A Way to Ensure the Disruption of the Islamic State: Bring ISIS Children Home

Reuters

A Way to Ensure the Disruption of the Islamic State: Bring ISIS Children Home

The faster children get extricated from detention camp environments, the sooner they will break out of the cycles of radicalization.

 

It is time the international community dealt with the uncomfortable consequences left behind from the migration of foreign fighters from all over the world to join the ISIS—children stranded in the post-Caliphate spaces need to go home. If we allow children of ISIS to remain in detention camps, then we only risk raising them as the next generation of ISIS fighters. Before it is too late, they need to be repatriated to their home countries.

And yet, there is much resistance to bringing ISIS children home. While countries including France, Germany, and Norway have repatriated the children of foreign fighters from Syria and Iraq, others remain reticent. In November, UK Home Secretary Priti Patel blocked a ready rescue operation to bring back more than sixty minors from Syria. Around the same time in the United States, a federal judge ruled that American-born Hoda Muthana who had joined ISIS was not an American citizen, effectively barring return to the United States to her and her two-year-old son.

 

Officials often cite security concerns to justify reservations about bringing ISIS children back. “These children have been raised with different values and norms than our children. We don’t have to be silly about that. They’ve seen the cruelest things in the world,” one Belgian official explained. However, leaving these children to their own fate in Syria and Iraq is not a way to more security. It is a way to ensure ISIS has hundreds of disenchanted and forgotten children to turn into its future fighters.

ISIS has already demonstrated that it is not above using minors in its gruesome plans. The group’s so-called Cubs of the Caliphate unit prepared children for combat roles, including front-line operations and suicide attacks. In the heydays of the Caliphate, children were continuously subjected to violence and were forced to witness public beheadings, stonings, and executions. They featured in the group’s chilling propaganda videos. ISIS leaders used young “jihadi juniors” to spread their message. In one case, it was a four-year-old British boy who was filmed promising deaths for unbelievers.

The terror group’s use of children has not been limited to the lands of the Caliphate. In Europe, ISIS has successfully deployed children as terrorist agents. For instance, in Germany, a fifteen-year-old ISIS supporter managed to stab a police officer in Hanover on February 26, 2016. The girl apparently received orders for the attack from ISIS over the internet. In another case, also in Germany, in the town of Ludwigshafen, a twelve-year-old German-Iraqi boy attempted to bomb a Christmas market in December 2016. ISIS operatives sent him the instructions over Telegram.

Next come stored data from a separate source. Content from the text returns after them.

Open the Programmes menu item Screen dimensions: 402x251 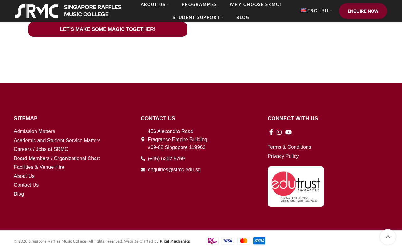199,4
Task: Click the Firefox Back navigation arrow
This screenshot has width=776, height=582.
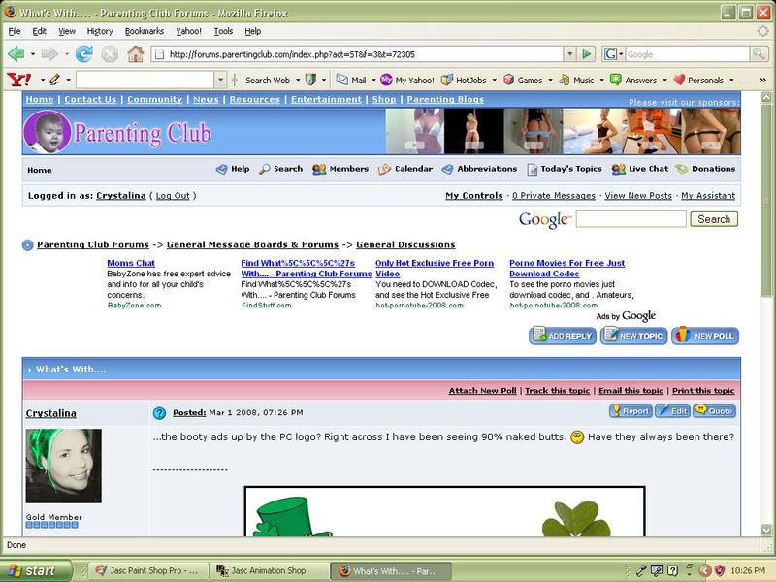Action: pos(16,54)
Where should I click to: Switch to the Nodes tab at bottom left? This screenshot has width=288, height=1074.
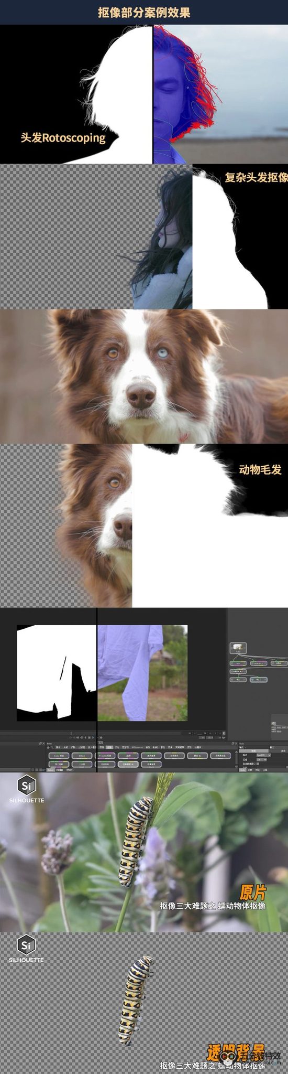51,770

It would be naïve to expect that if left to grow up in detention camps ISIS children will not follow suit. More than eleven thousand foreign women and children remain trapped in Syria’s al-Hol camp. Many others are scattered across facilities in northern Syria. Most require urgent medical and psychological care. In camps like al-Hol, children hardly receive proper nutrition, let alone counseling services to address trauma and PTSD.

What they do receive are ongoing doses on indoctrination. In some camps, ISIS women have successfully recreated a terror-filled regime emulating the rule of the Caliphate. This means that in detention children remain vulnerable to radicalization spread by female ISIS hardliners. Not surprisingly, a child was filmed in al-Hol repeating ISIS promises. “God willing, one day you will go through this,” the child said. “A day you will be imprisoned like this. God willing. One day, you will go through what we are going through. God willing. We will imprison you one day. Don’t think that the [Islamic] state is over.”

The faster children get extricated from detention camp environments, the sooner they will break out of the cycles of radicalization. Al-Baghdadi envisioned children as “the next generation of the caliphate.” In order to prevent the realization of his vision, governments around the world need to bring ISIS children home and invest in their future.

Elena Pokalova, PhD, is an Associate Professor at the College of International Security Affairs, National Defense University in Washington, DC, and author of Returning Islamist Foreign Fighters: Threats and Challenges to the West. The views expressed in the article are her own.